Stated goal
Extend the pull request discussion on argument-mining dataset statistics below, beginning right after its final line.

Source document
* * * * * * * * *
Collecting statistics from AM dataset #100

idalr · 2024-01-25T17:29:29Z

In this PR, we collect various statistics from our argument-mining datasets, i.e., aae2,abstrct,argmicro,cdcp,sciarg,scidtb_argmin. We then present the numbers and histograms (if applies), according to their pre-defined splits in markdown files.

The statistics would help us understand and analyze the dataset better quantitatively, especially when given to the model training and evaluation.

Currently available statistics:

Relation argument (outer) token distance
Token length (token)
Span length token per label (requires pie-document-level #196)

After this PR is completed, these statistics will be moved to the respective dataset cards in huggingface/pie

move contents to the respective dataset card

codecov · 2024-01-25T17:35:42Z

Codecov Report

All modified and coverable lines are covered by tests ✅

Project coverage is 98.52%. Comparing base (65ed8a1) to head (189c155).
Report is 1 commits behind head on main.

Additional details and impacted files

@@            Coverage Diff             @@
##             main     #100      +/-   ##
==========================================
+ Coverage   92.50%   98.52%   +6.01%     
==========================================
  Files          10        6       -4     
  Lines         921      407     -514     
==========================================
- Hits          852      401     -451     
+ Misses         69        6      -63

☔ View full report in Codecov by Sentry.
📢 Have feedback on the report? Share it here.

ArneBinder · 2024-01-31T14:35:50Z

per-label relation argument token distances for sciarg (calculated with https://github.com/ArneBinder/pie-document-level/pull/203):

        Relation argument (outer) token distances (split: train, 40 documents)
* * * * * * * * *
Data
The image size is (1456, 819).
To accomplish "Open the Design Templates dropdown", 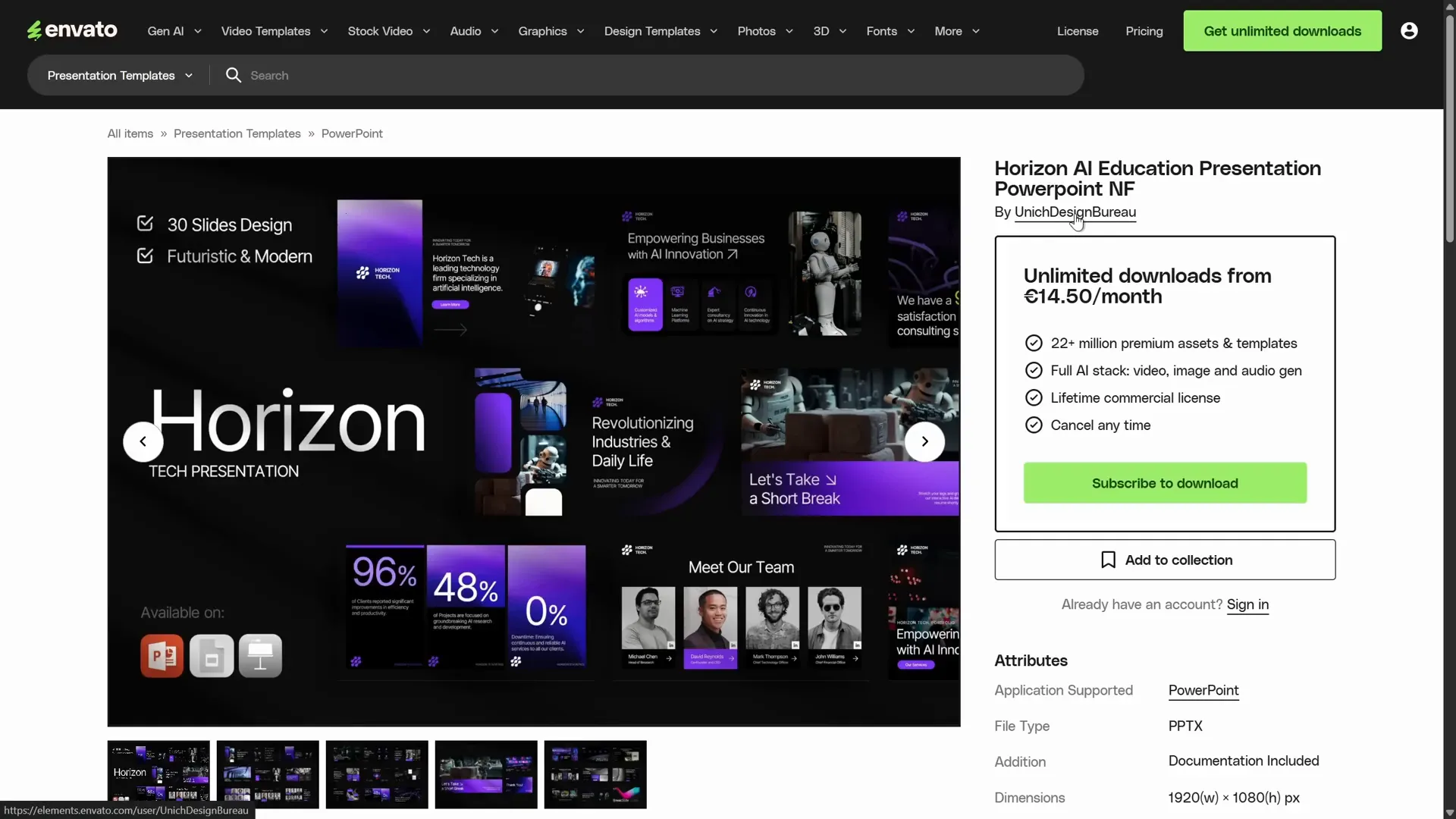I will tap(661, 31).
* * * * * * * * *
Task result
	len	max	mean	min	std
ALL	15640	2864	30.524	3	45.351
contradicts	1392	238	32.565	6	19.771
parts_of_same	2594	374	28.18	3	26.845
semantically_same	84	2864	206.333	11	492.268
supports	11570	407	29.527	4	24.189

histogram:

idalr · 2024-02-09T10:15:15Z

Further suggestions on statistic collection

relation density
- introduced in Morio et al. (2022) computed from N_relation / (N_component - 1)
- e.g. cdcp was much less dense than other corpora aka. components that were not linked to any other components (Morio et al., 2022, p.643, T2)
- in similar fashion, sciarg also had a lot of standalone claims, unsupported claims, and unconnected subgraphs (Lauscher et al., 2018, p.43, T4)
- Diameter in Lauscher et al. also indicated how many outgoing and incoming relations there were for each component, which could be useful for graph-based corpora.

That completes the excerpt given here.